Task details –
Lines in the entries below where the word "Uncheck" shows up should each be copied.

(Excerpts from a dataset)
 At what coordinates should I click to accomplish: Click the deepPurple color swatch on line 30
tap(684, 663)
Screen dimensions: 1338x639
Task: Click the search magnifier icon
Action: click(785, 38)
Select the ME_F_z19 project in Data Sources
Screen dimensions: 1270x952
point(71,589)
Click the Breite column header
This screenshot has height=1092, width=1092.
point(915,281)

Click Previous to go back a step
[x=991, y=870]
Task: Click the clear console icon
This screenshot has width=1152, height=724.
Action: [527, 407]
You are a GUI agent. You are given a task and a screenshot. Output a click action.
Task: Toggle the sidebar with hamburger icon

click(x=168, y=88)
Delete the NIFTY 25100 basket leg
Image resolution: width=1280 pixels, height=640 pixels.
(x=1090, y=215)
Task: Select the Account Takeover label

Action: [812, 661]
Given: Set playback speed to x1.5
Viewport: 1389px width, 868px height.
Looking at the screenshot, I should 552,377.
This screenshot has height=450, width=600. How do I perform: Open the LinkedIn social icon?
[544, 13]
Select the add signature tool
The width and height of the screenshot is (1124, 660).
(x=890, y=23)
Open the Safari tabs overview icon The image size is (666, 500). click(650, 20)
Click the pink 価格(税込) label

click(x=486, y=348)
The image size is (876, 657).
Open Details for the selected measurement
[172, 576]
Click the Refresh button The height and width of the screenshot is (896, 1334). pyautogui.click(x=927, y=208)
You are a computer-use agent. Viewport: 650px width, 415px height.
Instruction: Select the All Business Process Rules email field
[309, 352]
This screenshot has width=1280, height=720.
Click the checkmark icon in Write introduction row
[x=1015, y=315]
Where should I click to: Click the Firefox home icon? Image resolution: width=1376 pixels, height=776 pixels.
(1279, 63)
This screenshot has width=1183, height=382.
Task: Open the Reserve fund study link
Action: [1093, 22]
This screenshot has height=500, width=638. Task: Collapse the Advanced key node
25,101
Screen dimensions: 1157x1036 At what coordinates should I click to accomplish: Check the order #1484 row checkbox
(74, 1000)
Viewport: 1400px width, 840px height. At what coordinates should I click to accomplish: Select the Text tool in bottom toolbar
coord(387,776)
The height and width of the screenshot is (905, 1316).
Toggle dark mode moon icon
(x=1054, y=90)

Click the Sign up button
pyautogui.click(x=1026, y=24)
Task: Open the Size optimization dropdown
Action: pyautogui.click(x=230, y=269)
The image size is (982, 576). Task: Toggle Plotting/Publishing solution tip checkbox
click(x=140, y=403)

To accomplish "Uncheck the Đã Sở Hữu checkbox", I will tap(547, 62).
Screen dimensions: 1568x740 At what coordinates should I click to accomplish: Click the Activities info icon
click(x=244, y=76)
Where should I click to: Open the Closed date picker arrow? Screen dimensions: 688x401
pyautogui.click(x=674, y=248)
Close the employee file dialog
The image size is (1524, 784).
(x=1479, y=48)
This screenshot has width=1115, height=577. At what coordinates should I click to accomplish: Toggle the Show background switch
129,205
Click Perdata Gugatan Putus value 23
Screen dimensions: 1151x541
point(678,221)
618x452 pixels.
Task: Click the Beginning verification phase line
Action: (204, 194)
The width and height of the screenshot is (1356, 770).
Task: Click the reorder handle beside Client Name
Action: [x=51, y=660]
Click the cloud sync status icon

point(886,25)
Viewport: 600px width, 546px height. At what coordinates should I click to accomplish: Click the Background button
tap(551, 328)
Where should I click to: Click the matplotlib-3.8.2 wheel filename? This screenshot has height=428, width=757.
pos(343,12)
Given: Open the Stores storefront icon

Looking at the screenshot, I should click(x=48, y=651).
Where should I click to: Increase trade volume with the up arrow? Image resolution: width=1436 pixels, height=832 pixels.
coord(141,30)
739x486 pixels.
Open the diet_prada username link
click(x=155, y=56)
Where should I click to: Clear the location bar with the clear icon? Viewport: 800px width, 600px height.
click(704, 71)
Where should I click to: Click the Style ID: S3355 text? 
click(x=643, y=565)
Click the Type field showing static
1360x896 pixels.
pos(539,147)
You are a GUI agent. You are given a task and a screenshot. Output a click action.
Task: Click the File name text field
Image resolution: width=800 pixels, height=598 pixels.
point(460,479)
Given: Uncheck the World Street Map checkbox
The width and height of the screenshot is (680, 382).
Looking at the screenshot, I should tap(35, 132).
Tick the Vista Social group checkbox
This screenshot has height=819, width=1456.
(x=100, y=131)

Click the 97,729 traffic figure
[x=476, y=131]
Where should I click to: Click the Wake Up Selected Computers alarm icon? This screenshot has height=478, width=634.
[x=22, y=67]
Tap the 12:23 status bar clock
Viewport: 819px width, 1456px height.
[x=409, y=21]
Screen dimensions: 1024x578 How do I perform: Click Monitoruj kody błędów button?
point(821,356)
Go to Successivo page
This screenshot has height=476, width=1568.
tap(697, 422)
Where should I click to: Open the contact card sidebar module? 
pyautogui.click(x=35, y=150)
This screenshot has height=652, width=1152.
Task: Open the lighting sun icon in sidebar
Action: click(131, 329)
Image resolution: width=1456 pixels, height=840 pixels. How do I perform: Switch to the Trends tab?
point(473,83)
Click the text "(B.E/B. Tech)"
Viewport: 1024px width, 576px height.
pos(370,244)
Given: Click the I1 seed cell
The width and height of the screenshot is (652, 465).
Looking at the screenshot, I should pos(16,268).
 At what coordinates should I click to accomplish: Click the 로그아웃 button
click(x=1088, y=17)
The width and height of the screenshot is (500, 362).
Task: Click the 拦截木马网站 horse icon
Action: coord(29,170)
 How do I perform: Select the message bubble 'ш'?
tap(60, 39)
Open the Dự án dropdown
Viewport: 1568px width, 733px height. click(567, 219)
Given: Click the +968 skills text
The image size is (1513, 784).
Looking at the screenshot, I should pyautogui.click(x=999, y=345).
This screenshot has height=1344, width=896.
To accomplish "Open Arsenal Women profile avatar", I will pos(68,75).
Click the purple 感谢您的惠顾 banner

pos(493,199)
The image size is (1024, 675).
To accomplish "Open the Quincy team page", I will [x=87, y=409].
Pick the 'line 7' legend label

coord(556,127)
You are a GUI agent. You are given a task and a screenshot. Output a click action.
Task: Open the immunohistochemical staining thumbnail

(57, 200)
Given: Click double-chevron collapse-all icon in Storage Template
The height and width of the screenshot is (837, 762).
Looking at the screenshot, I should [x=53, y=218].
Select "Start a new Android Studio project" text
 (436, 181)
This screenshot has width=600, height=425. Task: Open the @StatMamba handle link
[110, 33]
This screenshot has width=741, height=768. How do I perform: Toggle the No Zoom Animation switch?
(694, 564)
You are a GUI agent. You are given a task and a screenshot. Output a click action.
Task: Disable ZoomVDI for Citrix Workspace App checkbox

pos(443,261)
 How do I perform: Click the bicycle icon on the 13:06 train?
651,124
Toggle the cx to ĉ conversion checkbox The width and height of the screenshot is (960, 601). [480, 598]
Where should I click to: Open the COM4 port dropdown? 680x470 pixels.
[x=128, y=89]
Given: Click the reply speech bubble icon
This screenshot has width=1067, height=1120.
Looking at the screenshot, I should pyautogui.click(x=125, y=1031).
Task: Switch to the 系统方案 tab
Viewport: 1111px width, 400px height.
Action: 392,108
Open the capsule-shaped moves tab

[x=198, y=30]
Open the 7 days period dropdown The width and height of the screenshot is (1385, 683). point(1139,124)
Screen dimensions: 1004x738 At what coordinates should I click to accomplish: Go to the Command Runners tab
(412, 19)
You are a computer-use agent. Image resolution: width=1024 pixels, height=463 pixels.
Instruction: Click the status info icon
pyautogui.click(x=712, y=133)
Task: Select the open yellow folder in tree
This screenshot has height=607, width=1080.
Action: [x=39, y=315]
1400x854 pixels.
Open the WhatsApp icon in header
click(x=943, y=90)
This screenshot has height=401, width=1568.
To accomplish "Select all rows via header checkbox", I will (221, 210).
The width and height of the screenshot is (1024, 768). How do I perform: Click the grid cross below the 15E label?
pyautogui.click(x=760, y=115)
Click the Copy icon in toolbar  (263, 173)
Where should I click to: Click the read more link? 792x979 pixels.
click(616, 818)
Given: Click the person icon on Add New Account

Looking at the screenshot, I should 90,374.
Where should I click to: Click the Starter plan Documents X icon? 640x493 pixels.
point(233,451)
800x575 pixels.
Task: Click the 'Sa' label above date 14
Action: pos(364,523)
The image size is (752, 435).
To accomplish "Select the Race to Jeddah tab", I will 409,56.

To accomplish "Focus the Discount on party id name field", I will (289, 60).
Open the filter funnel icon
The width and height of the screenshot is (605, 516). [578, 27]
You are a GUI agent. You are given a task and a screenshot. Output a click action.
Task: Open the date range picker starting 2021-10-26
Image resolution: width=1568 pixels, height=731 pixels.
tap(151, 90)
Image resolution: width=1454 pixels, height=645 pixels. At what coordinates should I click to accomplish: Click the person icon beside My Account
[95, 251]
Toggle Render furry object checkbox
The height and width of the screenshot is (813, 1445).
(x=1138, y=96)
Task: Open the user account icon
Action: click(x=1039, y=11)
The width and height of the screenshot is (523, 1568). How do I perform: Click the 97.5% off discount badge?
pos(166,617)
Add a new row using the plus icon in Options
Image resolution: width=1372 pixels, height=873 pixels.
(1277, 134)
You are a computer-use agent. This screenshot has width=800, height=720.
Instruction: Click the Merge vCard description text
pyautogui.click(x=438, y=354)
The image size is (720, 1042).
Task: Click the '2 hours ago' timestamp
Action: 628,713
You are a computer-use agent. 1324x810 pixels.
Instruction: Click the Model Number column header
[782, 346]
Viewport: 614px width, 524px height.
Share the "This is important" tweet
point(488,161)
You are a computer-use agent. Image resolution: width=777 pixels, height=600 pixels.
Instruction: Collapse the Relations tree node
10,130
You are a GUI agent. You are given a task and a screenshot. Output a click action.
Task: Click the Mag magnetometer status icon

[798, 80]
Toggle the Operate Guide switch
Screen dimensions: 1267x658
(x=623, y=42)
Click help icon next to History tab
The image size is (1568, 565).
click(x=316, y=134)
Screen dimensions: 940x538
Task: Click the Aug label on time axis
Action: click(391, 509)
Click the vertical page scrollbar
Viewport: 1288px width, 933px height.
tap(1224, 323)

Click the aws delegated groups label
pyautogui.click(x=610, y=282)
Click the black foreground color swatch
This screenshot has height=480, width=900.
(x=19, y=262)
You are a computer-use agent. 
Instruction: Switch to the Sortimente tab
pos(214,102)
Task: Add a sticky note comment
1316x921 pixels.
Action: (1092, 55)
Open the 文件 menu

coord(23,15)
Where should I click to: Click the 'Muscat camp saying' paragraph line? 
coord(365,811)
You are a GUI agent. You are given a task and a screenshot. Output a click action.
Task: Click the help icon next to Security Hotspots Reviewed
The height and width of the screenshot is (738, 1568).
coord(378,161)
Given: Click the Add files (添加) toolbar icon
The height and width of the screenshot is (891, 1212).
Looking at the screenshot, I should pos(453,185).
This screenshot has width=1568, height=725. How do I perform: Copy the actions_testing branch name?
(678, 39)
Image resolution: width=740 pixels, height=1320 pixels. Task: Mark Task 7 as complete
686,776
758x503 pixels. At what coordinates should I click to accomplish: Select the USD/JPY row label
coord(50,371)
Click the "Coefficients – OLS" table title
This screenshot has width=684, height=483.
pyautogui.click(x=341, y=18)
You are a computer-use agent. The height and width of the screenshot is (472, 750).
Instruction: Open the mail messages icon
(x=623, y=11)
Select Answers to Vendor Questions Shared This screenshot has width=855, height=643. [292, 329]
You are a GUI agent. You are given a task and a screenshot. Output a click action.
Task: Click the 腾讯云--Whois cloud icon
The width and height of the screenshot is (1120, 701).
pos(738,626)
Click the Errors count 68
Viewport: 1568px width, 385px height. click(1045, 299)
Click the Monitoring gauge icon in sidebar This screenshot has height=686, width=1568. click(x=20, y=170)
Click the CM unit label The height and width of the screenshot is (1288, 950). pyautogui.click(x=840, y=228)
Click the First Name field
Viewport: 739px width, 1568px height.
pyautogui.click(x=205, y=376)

Output for this exercise –
To accomplish "Uncheck the Đã Sở Hữu checkbox", I will tap(547, 62).
Given: Uncheck the World Street Map checkbox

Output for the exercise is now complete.